Rights and obligations. These are ideas that we’re all aware of. Of late, with the encroachment of ‘liberal’ ideas regarding how society needs to be developed, there’s been a sense of the balance between the two becoming upset. With the liberal warriors of the European Parliament fighting to remould society in their own, personal image, we’ve seen far more weight given to rights, whilst obligations have had their importance lessened.
Now, to some extent, there has always existed a sense of a shepherd and sheep relationship between all elected governments and the citizens who elect them. Governments have traditionally decided, for example, that, no matter what the people think, the death penalty, once abolished, will not be returned to the statute books. This view tends to be at odds with the views of the general population of any given country. The voters tend to think that capital punishment is a good idea, either as a deterrent, or as a final punishment for the worst segment of society. But it doesn’t matter. It would take a huge shift in politics in Europe to have a country reintroduce the death penalty.
The EU, for one, is strictly against the death penalty, and would rain down Hell upon any member state that attempted to reinstate the ultimate state punishment. In fact, the EU is so sensitive and generally jittery about the whole issue that even mentioning it is enough to stir up the hornets’ nest of the permanently outraged Leftwaffe. In 2015, the Hungarian prime minister mentioned that freedom of expression and freedom of thought made it imperative that sensitive subjects, like the death penalty (which was abolished in Hungary in 1990) should remain open for discussion. That was enough for the standard bearers of liberal outrage to go into overdrive. Guy “the tooth fairy” Verhofstadt came close to having an apoplectic fit…another one.

More recently, the rights of convicted criminals have moved into the spotlight. Certain unscrupulous lawyers stumbled upon the idea that they could get the EU to assist in punishing the Hungarian government whilst getting rich in the process.
Typically, the EU has laid down the rights of convicted criminals, missing the point that perhaps the rights of convicted criminals should be located lower down on the list of things to do.
Hungary fell foul of the EU’s commands about how many m2 a prisoner was expected to have. Honestly, is this the most earth-shattering item on the agenda? Compensating convicted criminals because their new living quarters are slightly cramped? Surely this is one area where the EU has again lost touch with the general population of member states.
And this is where we see the dividing line between the West and Hungary. In the West, people have been so successfully brainwashed by the liberal elite that they no longer stop to consider whether it’s at all reasonable to spend even the shortest amount of time considering the privations of convicted felons. In Hungary, thankfully, that is not yet the case. In Hungary people were outraged to hear that the state had been ordered to pay compensation to convicted criminals. And why wouldn’t they be outraged? Convicted criminals, with the assistance of unscrupulous lawyers, are securing judgements in the European Court which result in taxpayers’ money being given as a reward to those who are meant to be punished. The idea is absurd.
And the government agreed with the people’s opinion that this is indeed an absurd idea.
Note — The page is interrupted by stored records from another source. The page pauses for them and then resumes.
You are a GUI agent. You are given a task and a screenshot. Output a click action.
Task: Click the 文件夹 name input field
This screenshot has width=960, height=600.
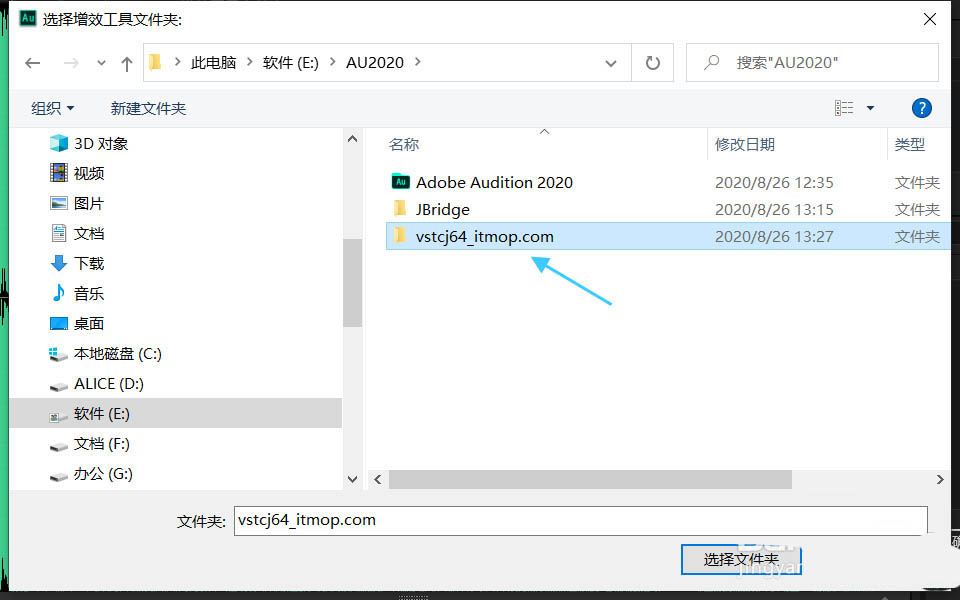580,521
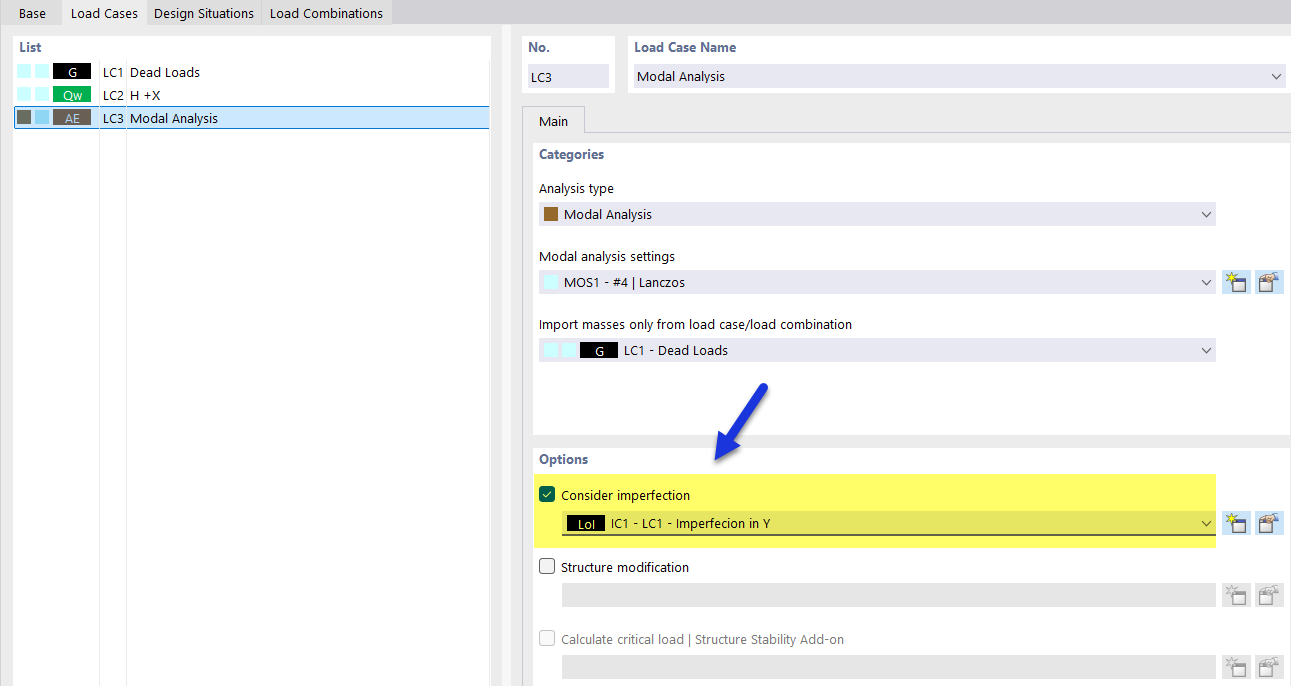
Task: Toggle the solve checkbox for LC2 H +X
Action: click(23, 94)
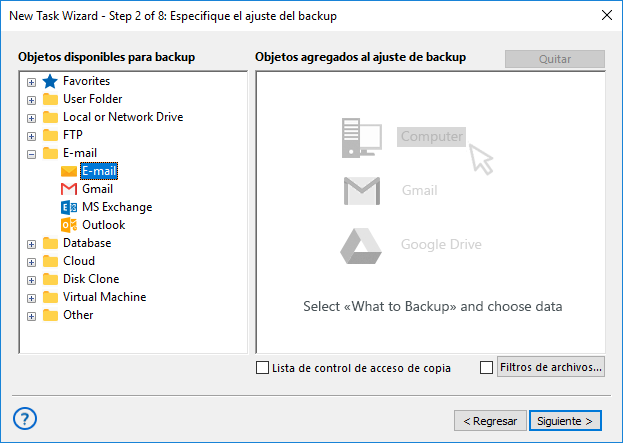Go back with the Regresar button

click(489, 420)
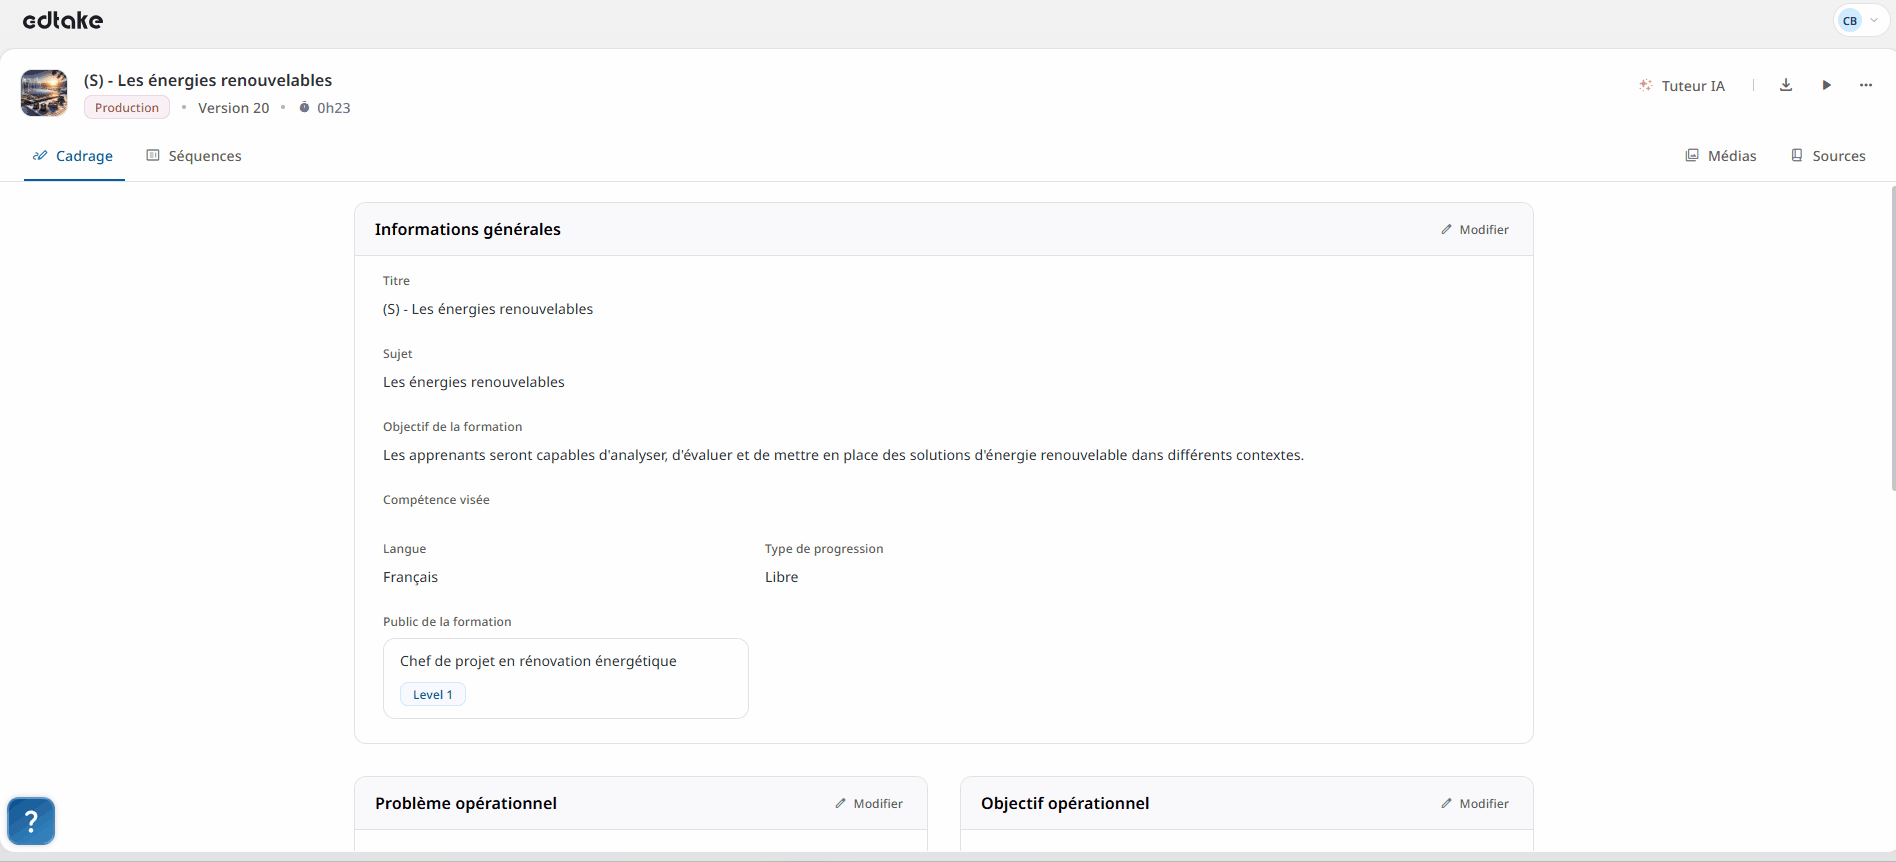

So, in contrast to what would be expected to happen in the West, the Hungarian government launched a national consultation. Again, not something you tend to see in the West.
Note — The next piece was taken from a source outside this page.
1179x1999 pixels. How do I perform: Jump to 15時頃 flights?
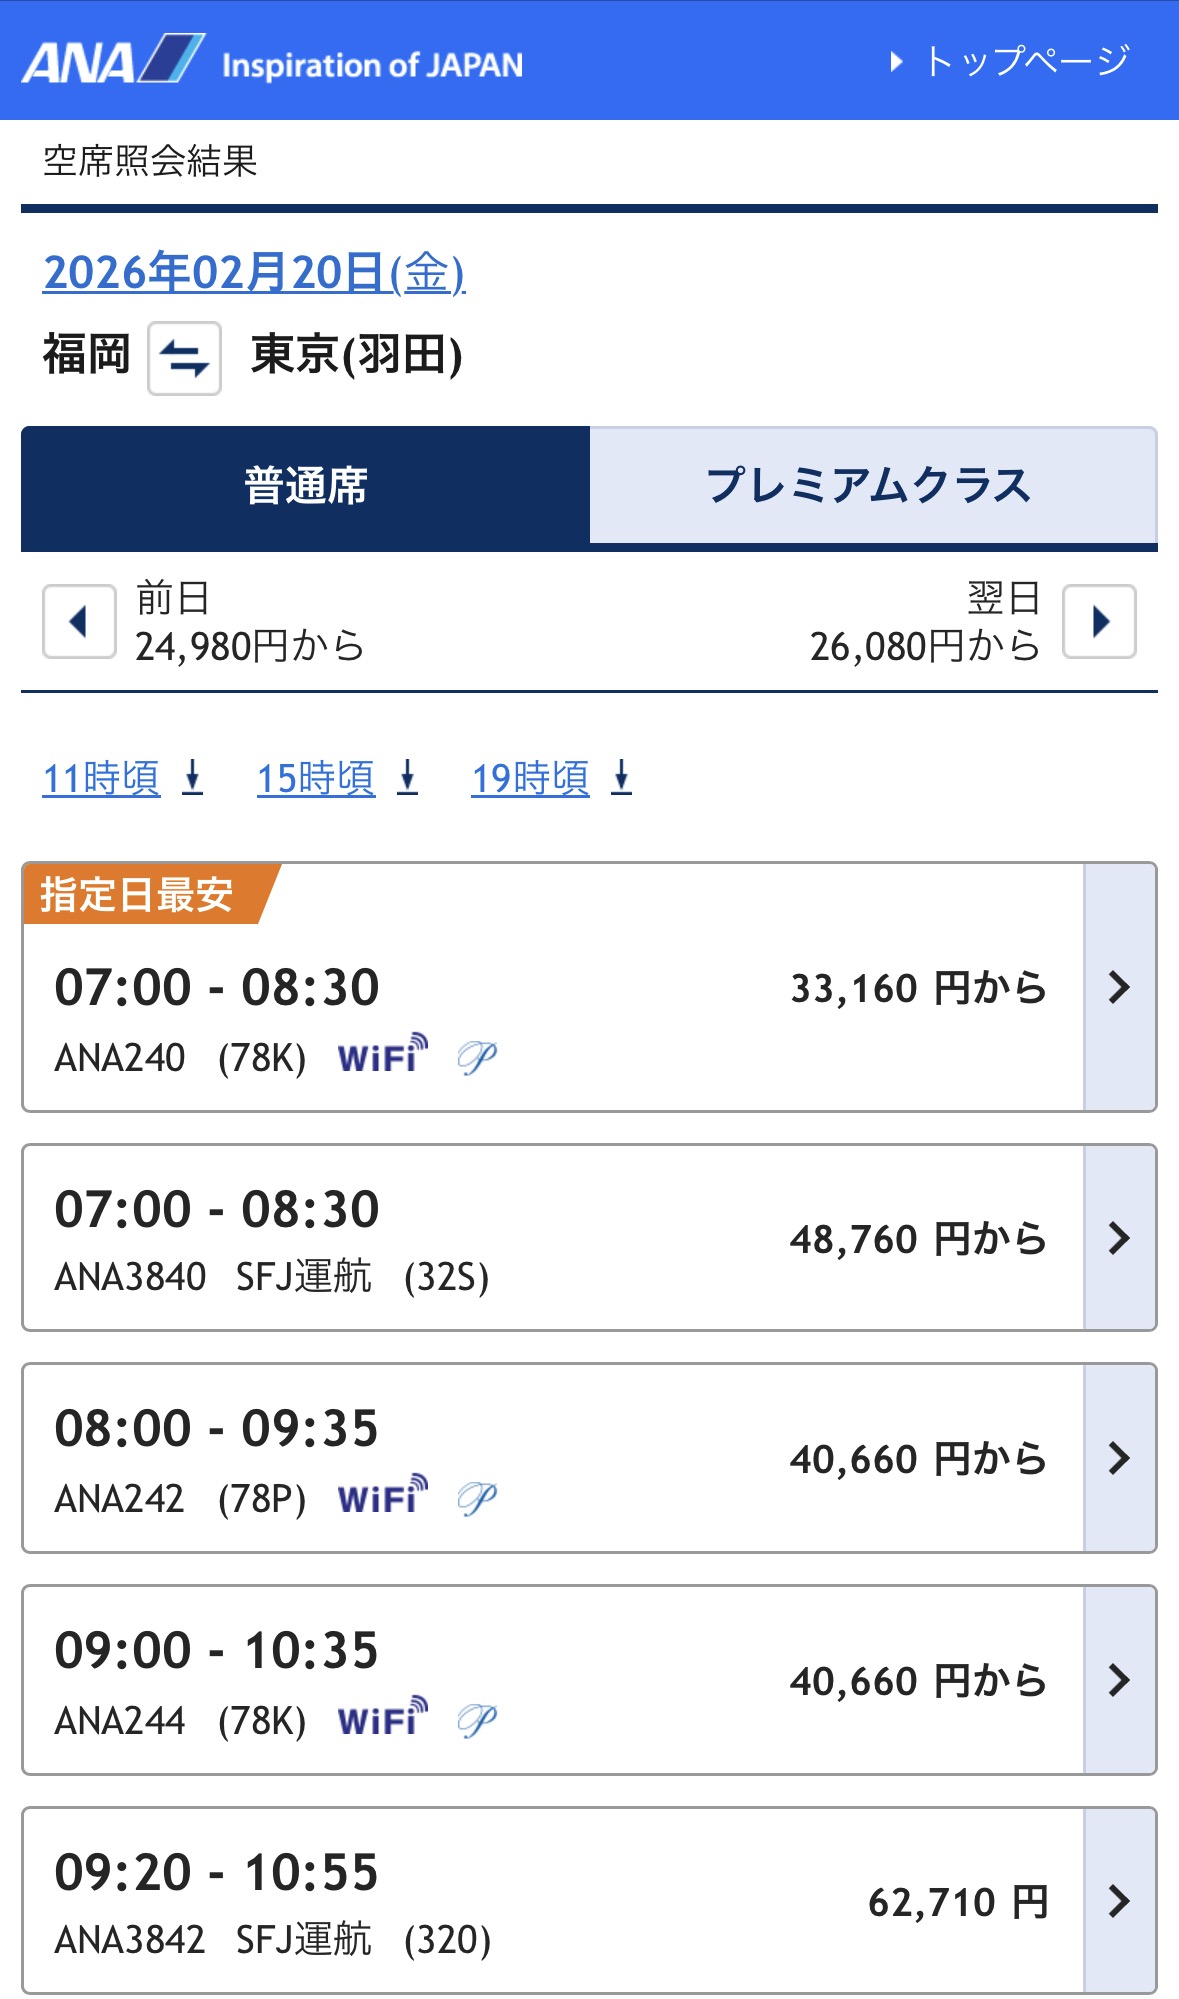tap(336, 778)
In Hungary, the government maintains contact between the policies it pursues and the opinion of the majority of the country by regularly asking citizens to state their opinions.
The public’s outrage was duly represented in the national consultation. Those members of the Hungarian public who stated an opinion laid down that they didn’t want to see convicted criminals profit while their victims struggled on with ruined lives. The Hungarian public stated that their sense of justice was offended by these compensation cases, and the Hungarian Ministry of Justice duly began work to close the loopholes.
New annexes and extensions were constructed at Hungarian prisons to ensure that no claims for compensation could be lodged on the basis of not enough square metres falling on individual inmates. Then, a bill was submitted to parliament to bring to a close the so-called “prison business”, which had cost Hungarian taxpayers in excess of HUF 10bn over the past three years. With the new bill, payments related to compensation due to prison overcrowding will be redirected to the victims of crimes as opposed to the perpetrators.
This is where the West differs from Hungary. In Hungary, the government asks the opinion of those who put it into power. Not just every 4 years, but far more regularly. In the West, governments, ever more wary of offending the liberal elite that stand poised to attack all those who step out of line, seek to alter the relationship between populace and parliament. In the West, it really is a case of shepherds leading sheep. Thankfully, over here, we exist in a far more enlightened society.
Convicted criminals are meant to be punished. That is one of the building blocks of our societies. The liberal elite in the EU seek to erode that in addition to other building blocks of our societies. It shouldn’t take a genius to work out what that will eventually lead to. Hungary continues to buck this Western trend. Break the law and you will be punished. And if some sly lawyer finds a way to play the system so that the criminal element benefit from crime, then you can rest assured that, with its finger on the pulse of public opinion, the Hungarian government will set its own lawyers the task of battening down the hatches.
In Hungary, unlike in the West, things still work the way they should.
We all have rights, but in Hungary, the government hasn’t forgotten that it also has obligations.